Smisi di pensare quando suonò l’ultima campanella: il rumore delle sedie trascinate sul pavimento, la confusione di tutti i miei compagni che si alzavano e si avviavano come uno sciame verso la porta; e lui era già lì, davanti a me. Mi guardava sorridendo:
-Andiamo?-
-Certo!- balzai in piedi con un sorriso e uscii con Rin dall’aula. Poco dopo avevamo raggiunto la fontana al centro del cortile della scuola e ci eravamo seduti a bere delle soda che avevamo preso un attimo prima ai distributori.
-Allora...anche tu sei qui per un obbiettivo preciso, vero?-
-Già- fissavo i miei piedi, sorseggiando di tanto in tanto dalla mia lattina.
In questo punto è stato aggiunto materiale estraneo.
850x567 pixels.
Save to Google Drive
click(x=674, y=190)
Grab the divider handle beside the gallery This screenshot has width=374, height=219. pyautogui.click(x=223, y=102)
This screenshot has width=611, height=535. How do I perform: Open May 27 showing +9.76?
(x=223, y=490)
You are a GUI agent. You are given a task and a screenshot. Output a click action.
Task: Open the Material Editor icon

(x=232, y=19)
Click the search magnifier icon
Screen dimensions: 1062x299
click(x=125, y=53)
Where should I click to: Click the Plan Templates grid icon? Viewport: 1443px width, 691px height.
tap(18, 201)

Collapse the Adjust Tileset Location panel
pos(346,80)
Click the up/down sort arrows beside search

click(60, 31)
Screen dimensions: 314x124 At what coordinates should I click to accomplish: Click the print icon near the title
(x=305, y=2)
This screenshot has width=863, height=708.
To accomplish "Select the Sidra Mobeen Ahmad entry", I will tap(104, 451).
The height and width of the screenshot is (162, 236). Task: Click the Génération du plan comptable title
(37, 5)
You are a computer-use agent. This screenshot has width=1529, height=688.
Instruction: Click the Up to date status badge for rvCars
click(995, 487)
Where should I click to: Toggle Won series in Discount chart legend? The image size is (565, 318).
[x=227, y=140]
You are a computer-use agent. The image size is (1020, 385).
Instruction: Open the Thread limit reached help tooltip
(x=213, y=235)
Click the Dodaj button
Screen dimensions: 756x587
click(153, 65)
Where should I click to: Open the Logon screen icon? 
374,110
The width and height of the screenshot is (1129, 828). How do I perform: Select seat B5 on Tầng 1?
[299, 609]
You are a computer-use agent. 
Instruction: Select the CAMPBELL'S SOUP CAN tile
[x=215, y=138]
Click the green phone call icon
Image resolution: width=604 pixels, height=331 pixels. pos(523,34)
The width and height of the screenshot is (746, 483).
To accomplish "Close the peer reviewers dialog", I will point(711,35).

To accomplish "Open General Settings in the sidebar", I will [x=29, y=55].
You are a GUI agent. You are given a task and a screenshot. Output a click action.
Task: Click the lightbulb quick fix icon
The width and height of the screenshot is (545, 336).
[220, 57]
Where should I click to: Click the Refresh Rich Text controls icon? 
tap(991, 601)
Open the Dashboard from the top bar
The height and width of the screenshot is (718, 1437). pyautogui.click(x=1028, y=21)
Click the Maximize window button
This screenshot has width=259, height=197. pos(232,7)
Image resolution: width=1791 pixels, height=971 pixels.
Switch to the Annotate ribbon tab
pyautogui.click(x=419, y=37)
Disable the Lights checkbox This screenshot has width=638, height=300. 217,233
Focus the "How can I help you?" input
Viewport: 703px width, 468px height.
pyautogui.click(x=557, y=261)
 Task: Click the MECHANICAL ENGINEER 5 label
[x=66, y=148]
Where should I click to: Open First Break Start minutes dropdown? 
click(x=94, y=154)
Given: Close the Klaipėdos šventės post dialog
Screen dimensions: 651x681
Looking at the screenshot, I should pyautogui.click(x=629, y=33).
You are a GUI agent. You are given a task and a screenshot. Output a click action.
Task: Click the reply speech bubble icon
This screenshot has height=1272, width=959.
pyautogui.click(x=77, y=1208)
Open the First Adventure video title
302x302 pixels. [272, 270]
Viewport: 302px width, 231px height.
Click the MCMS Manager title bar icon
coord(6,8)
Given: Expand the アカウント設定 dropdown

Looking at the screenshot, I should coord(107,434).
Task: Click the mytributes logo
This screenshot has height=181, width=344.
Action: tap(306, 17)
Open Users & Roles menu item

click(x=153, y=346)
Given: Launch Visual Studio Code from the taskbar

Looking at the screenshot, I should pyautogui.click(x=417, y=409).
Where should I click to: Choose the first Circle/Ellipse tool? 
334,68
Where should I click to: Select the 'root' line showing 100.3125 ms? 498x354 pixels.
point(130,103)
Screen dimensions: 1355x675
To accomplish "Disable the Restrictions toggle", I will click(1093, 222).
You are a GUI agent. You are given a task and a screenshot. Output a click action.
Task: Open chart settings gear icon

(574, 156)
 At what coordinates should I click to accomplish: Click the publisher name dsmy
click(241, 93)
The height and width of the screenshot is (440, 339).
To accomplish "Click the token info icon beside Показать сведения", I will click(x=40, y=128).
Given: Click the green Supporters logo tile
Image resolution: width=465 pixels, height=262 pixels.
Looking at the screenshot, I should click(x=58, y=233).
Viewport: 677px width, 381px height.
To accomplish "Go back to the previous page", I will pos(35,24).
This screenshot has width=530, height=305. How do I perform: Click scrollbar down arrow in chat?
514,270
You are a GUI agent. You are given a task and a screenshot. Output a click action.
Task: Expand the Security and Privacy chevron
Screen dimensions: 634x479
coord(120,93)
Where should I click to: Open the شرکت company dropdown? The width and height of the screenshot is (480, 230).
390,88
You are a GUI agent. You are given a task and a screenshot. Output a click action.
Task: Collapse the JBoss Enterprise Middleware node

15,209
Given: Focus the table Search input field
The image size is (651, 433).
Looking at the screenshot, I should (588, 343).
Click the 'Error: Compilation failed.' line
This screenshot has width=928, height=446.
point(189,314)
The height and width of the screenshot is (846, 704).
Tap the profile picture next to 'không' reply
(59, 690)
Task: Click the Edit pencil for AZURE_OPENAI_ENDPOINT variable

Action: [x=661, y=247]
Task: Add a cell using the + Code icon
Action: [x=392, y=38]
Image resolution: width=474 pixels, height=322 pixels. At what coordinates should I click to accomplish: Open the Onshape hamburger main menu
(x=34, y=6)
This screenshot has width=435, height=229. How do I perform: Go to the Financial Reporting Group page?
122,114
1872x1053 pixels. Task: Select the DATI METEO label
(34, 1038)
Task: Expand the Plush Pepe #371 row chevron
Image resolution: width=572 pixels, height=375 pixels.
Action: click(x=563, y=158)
-Se non vuoi parlarne non importa: nemmeno io dovrei parlare con gli altri della mia vera identità, però sento di potermi fidare di te!-
-Mi fa piacere ... anche a me il preside ha detto che era meglio rimanere vaga, nel caso mi avessero fatto domande troppo personali-
-Meglio così- disse, interrompendosi per bere l’ennesimo sorso.
-Posso farti una domanda?-
Annuì e proseguii senza troppi scrupoli:
-Il professor Okumura non ha ereditato nessuna abilità particolare? E poi ... perchè, se è così giovane è già un professore?-
-Lui non ha ereditato nulla del genere. Solo io ho acquisito i poteri di Satana-
-Sei il figlio di Satana?- sgranai gli occhi: ero convinta che fosse figlio di un demone minore; nemmeno mia madre era poi un granchè. Ma lui, quel ragazzo di cui mai avrei sospettato, era figlio di Satana, del demone più potente di tutti. Del signore dei demoni.
-Per quanto la cosa mi infastidisca, sono la sua progenie-
-Scusa- sussurrai; capivo quanto potesse irritarlo parlarne, soprattutto con una mezza estranea.
-Il mio unico padre è Shiro Fujimoto- proseguì quasi ignorandomi -E io non perdonerò mai Satana per avermelo portato via. Io sono qui solo grazie al vecchio, eppure non sono nemmeno stato in grado di proteggerlo, dopo che lui mi ha cresciuto con tanto impegno. Hai idea del rimorso, della rabbia che nutro per me stesso ogni giorno?-
Mi gettai al suo collo non appena vidi una lacrima fare capolino nel suo occhio destro: era straziante vederlo soffrire in quel modo e non poter fare altro. Lui mi strinse con una forza quasi inumana, cominciando a singhiozzare mentre gli accarezzavo la schiena. La fronte premuta contro la mia spalla e i suoi capelli neri che mi solleticavano il naso. Nascosi il viso in quella chioma nera e morbida, continuando a far scorrere la mano su e giù lungo la sua schiena in un vago tentativo di farlo smettere.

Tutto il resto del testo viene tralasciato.